Seseorang bisa mengekspresikan cinta
yang ia punyai melalui sebuah puisi. Seperti Abdul Wachid B.S, penyair yang
menuliskan perasaannya melalu puisi. Puisi-puisnya banyak berkisah tentang
sebuah cinta. Kecintaan terhadap pasangannya, teman sejawatnya, anaknya serta
tak lupa olehnya yakni cinta terhadap sang pemberi hidup, Tuhan. Dalam sajak-sajaknya
yang terkumpul dalam antologi puisi Kepayang, penyair mempunyai
ciri khas dalam penggunaan kata “yang”. Sajak-sajak yang terkumpul dalam antologi
puisi Kepayang ini banyak berbicara tentang hakikat sebuah cinta, tetapi
ada beberapa sajak yang berkisah tentang peristiwa yang dialami oleh penyair. Penyair
menggunakan bahasa dan diksi-diksi yang bisa melenakan dan membuat pembaca meraba-raba
makna dari setiap bait yang penyair tuliskan, tapi juga ada beberapa pembaca
yang bisa memahami apa yang penyair tuliskan. Ada juga yang bingung menangkap
pesan dari puisi yang penyair tuliskan. Begitulah, seorang Abdul Wachid B.S
meramu sajak-sajaknya dengan bahasa-bahasa yang indah, intonasi dan iramanya
bernada. Beberapa sajak juga ada yang berisi pesan spiritualitas, untuk
menjelaskan bahwa penyair itu dekat dengan Tuhan dan menjadi baik dan
sebenarnya. Disitulah kenikmatan puisi dari seorang Abdul Wachid BS.
Arti Kepayang dalam kamus
besar bahasa Indonesia offline 1.5.1 adalah pohon, bijinya memabukkan; Pangium edule;
atau bisa juga berarti biji kepayang.
Perhatikan
puisi-puisi berikut ini:
Doa
Pecinta
ya
Allah
kemiskinan
ada di sekitar saya
tetapi
mengapa sajak-sajakku hanya
berkisah
tentang cinta
Mu
saja?
Yogyakarta,
15 Juli 2012
Berdasar judul
puisi di atas, pecinta memiliki arti orang yang mencinta(i) dan pada baris
pertama / ya Allah/ yakni penyair sedang berbicara pada sang pencipta.
Lalu
pada baris kedua / kemiskinan ada di sekitar saya/ kata kemiskinan memiliki
arti suatu keadaan tidak memiliki harta (miskin). Penjelasannya / ada di
sekitar saya/ menandakan seolah-olah "kemiskinan itu memiliki wujud
sehingga dapat dilihat oleh penyair. Dan kemiskinan yang dilihat oleh penyair
begitu banyak, dijelaskan pada kalimat / di sekitar saya/ yang artinya
mengelilingi, tentu jumlahnya lebih dari satu dan mungkin penyair berada di
tengah-tengah yang miskin.
Kata "berkisah" pada baris berikutnya / tetapi
mengapa sajak-sajakku hanya/ berkisah tentang cinta/ Mu saja?// Ditujukan untuk
sajak-sajak dari penyair "sajak-sajakku" memiliki arti bercerita, yg
hanya bisa dilakukan oleh manusia. Penyair menggambarkan sajak-sajaknya seolah
dapat bercerita atau berkisah seperti manusia. Akan tetapi baris tersebut
adalah sebuah pertanyaan, hal ini dipertegas dengan penggunaan kata
"mengapa" dan tanda tanya "?". Pada baris tersebut
pertanyaannya ditujukan kepada sang pencipta “Mu”.

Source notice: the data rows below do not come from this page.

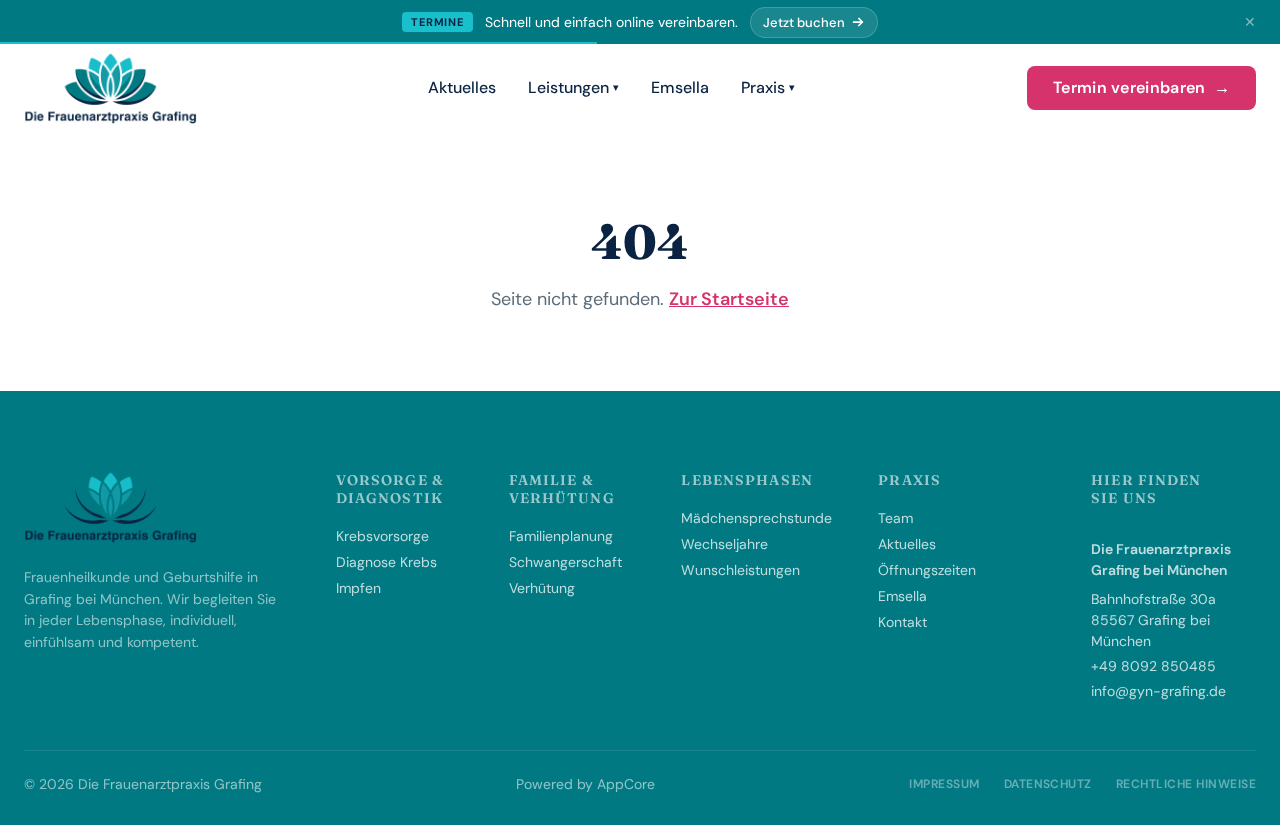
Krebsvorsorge (382, 536)
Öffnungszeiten (927, 570)
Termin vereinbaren (1141, 87)
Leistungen (568, 87)
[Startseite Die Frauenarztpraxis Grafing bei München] (110, 88)
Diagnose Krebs (386, 562)
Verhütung (542, 588)
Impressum (944, 784)
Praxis (763, 87)
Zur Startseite (729, 299)
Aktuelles (462, 87)
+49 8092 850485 (1153, 666)
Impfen (358, 588)
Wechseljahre (724, 544)
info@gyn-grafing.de (1158, 691)
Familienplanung (561, 536)
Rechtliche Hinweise (1186, 784)
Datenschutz (1048, 784)
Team (895, 518)
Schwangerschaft (565, 562)
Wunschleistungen (740, 570)
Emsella (680, 87)
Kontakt (902, 622)
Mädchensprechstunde (756, 518)
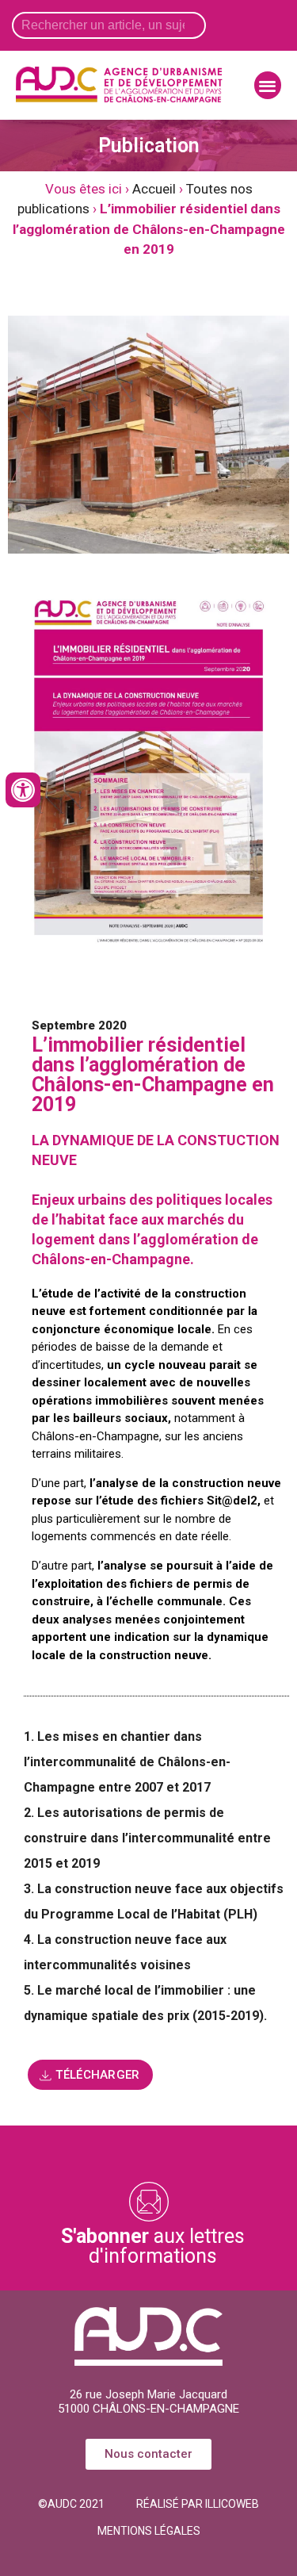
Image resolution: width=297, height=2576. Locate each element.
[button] (268, 85)
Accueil (154, 189)
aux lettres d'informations (153, 2246)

Penyair ingin menanyakan mengapa sajak-sajaknya tidak terpengaruh
terhadap kemiskinan yang ada di sekitar penyair saat itu. Ada dua hal yg bisa
di jadikan maksud dari pertanyaan penyair:
- Penyair ingin bertanya apakah ia adalah "orang yg tidak peduli/ tidak peka" terehadap lingkungan sekitar.
- Ataukah ia adalah orang yang begitu besar cintanya kepada sang pencipta, sehingga keadaan lingkungan sekitar yang sedemikian parah sama sekali tidak mempengaruhi cintanya kepada sang pencipta.
Jatuh
Cinta Kepadamu
Jatuh
cinta kepadamu
Padang
ilalang merayakan kembang putihnya
Musim
kemarau tidak lagi bernyanyi parau
Lantaran
gerimis senja
Mengembalikan
sunyi kepada pagi:
Daun dan bunga bermahkota embun
Jatuh
cinta kepadamu
Tidak
terbilang jumlahnya
Kata-kata
menjadi harapan
Harapan
menjadi doa-doa yang tidak berkesudahan
Dari
pagi ke siang
Dari
siang ke senja
Dan
malam kian meluaskan pandangan
Bahwa
aku sedemikian kerdil
Untuk
memeluk semesta cintamu
Jatuh
cinta kepadamu
Seorang
lelaki menyediakan diri untuk
Disalibkan
dengan luka-luka rajam
Seorang
lelaki tetaplah melewati
Lorong-lorong
zaman sekalipun tahu
Remah-remah roti di kedua tangan kemuliaannya
Dibalas
dengan lemparan tai
Jatuh
cinta kepadamu
Seorang
lelaki yang bernyanyi di tengah malam
Berteriak-teriak
Memanggil-manggil
nama
Mu!
Solo,
7 Oktober 2011
Puisi
di atas, ada kerancauan, tersebab puisi ini bisa ditujukan kepada seseorang
biasa. Soalanya pada baris pertama / Jatuh cinta kepadmu/-mu di sini ditulis
menggunakan huruf kecil. Tapi pada akhir puisi kata / Mu!/ ditulis dengan huruf
capital jadi bisa saja puisi ini ditujukan kepada Tuhan.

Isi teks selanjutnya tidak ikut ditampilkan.